Dataset entries Start Marker
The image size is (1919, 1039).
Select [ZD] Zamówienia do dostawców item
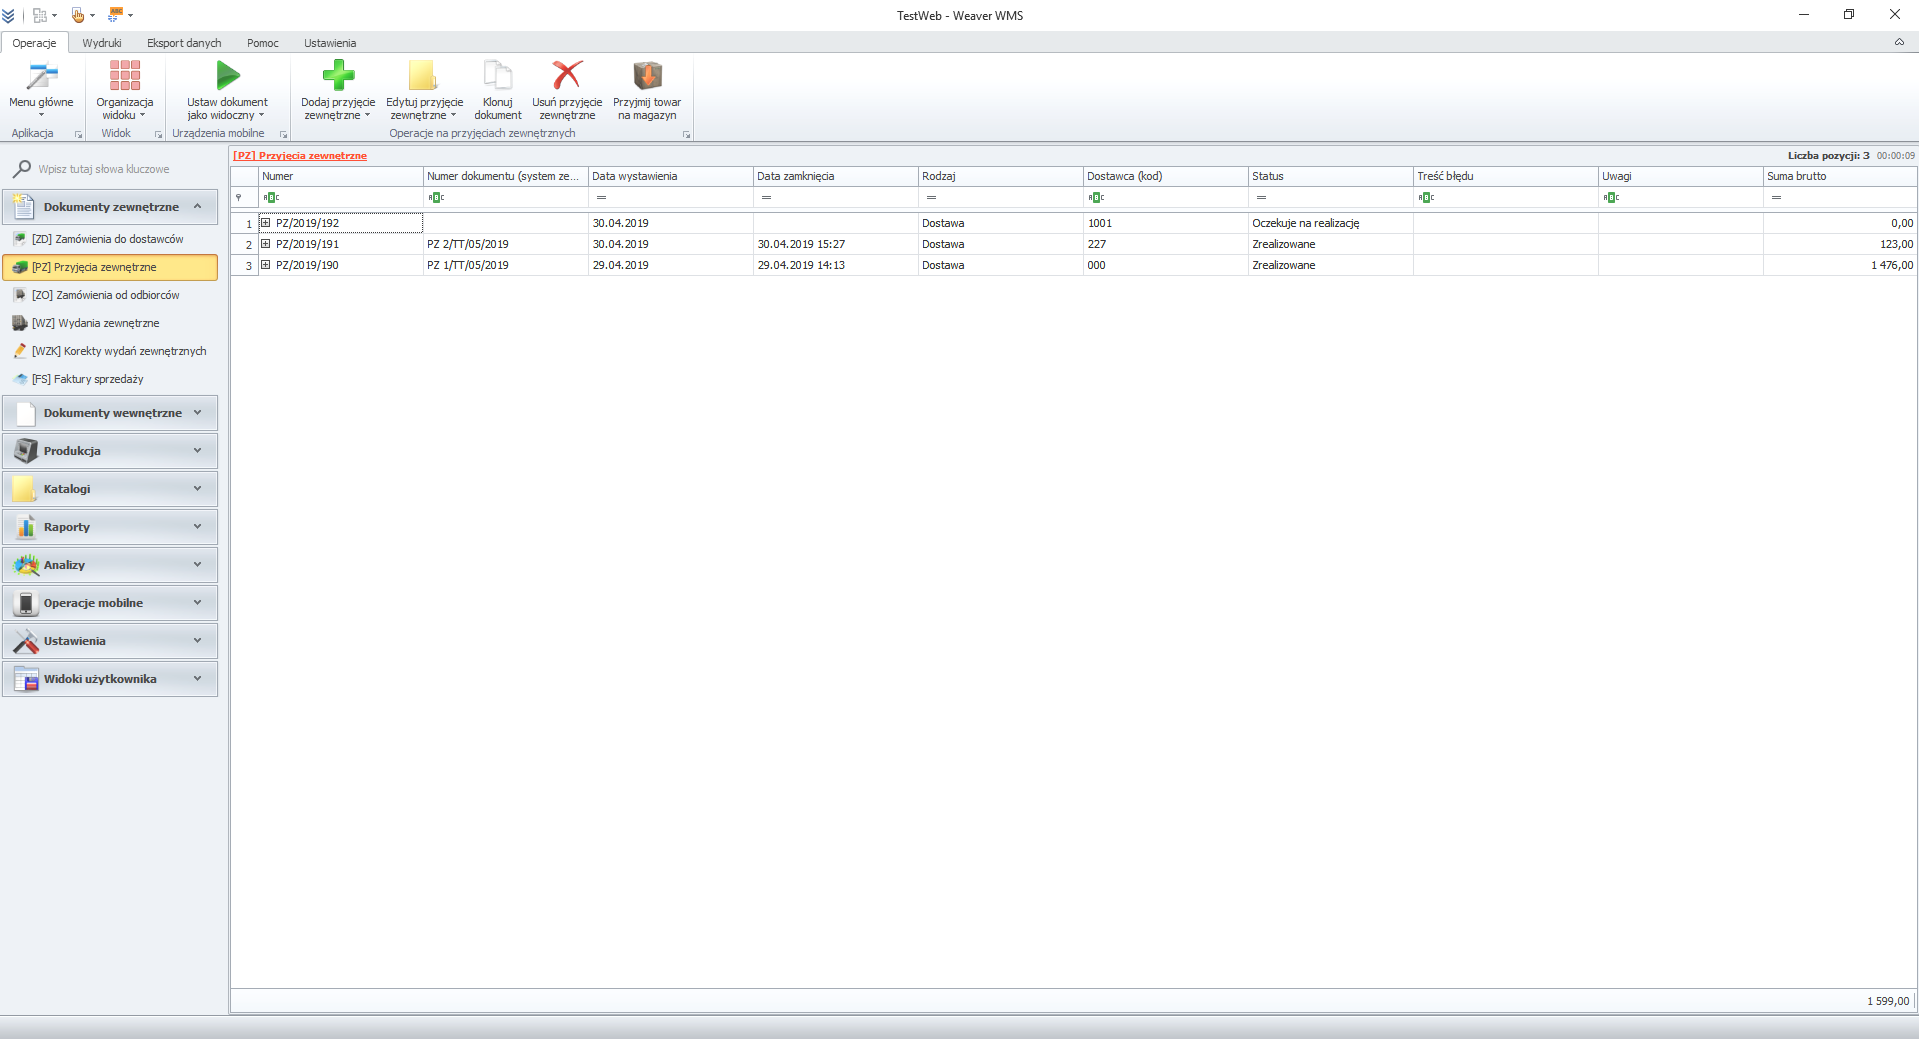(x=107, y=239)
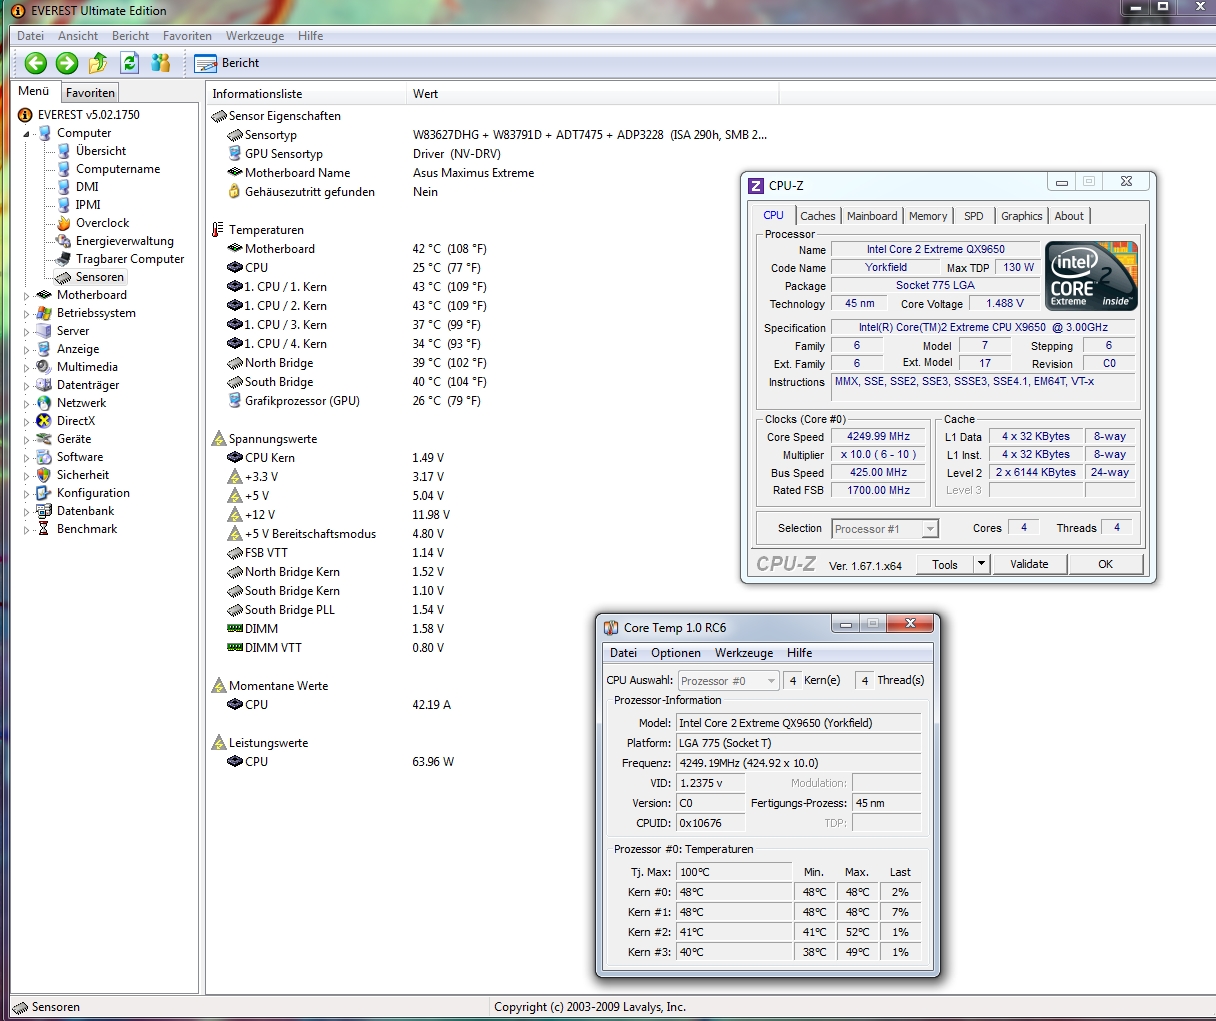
Dataset entries End Marker
Dataset entries Start Marker
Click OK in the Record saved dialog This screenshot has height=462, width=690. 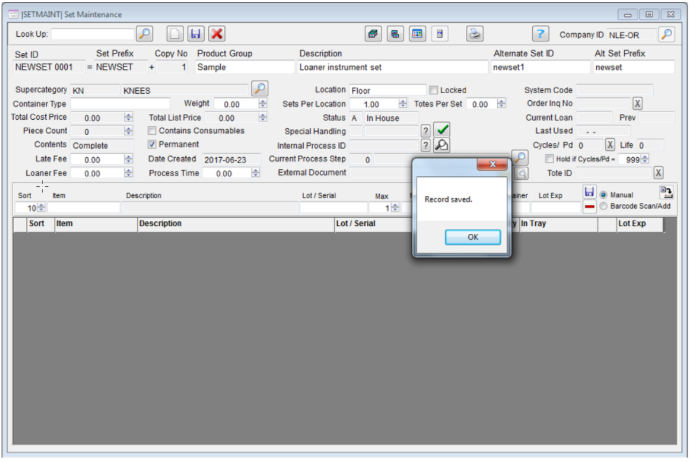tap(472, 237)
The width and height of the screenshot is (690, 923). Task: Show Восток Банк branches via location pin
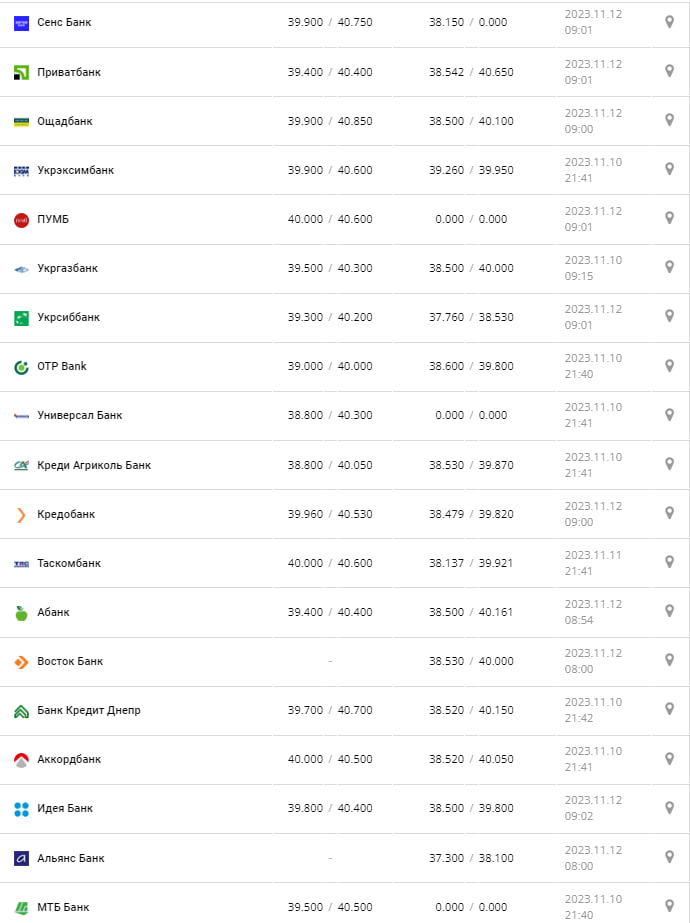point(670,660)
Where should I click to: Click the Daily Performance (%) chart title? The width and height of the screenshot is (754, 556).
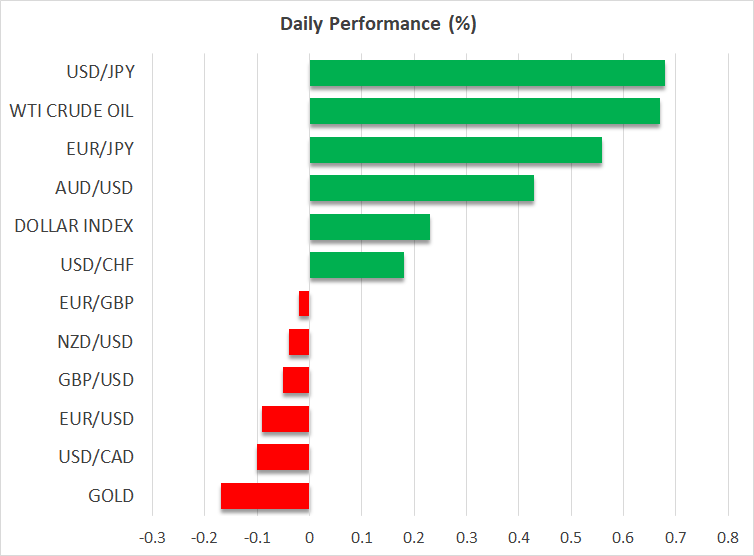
Dataset entries End Marker
### What you should do
Out of the records above, please copy exactly the lines from the line with "The width and height of the screenshot is (690, 923)." up to and including the line with "Where should I", minus the pictures.

### Solution below
The width and height of the screenshot is (690, 923). Task: Show Восток Банк branches via location pin
point(670,660)
Where should I click to: Click the Daily Performance (%) chart title? The width and height of the screenshot is (754, 556).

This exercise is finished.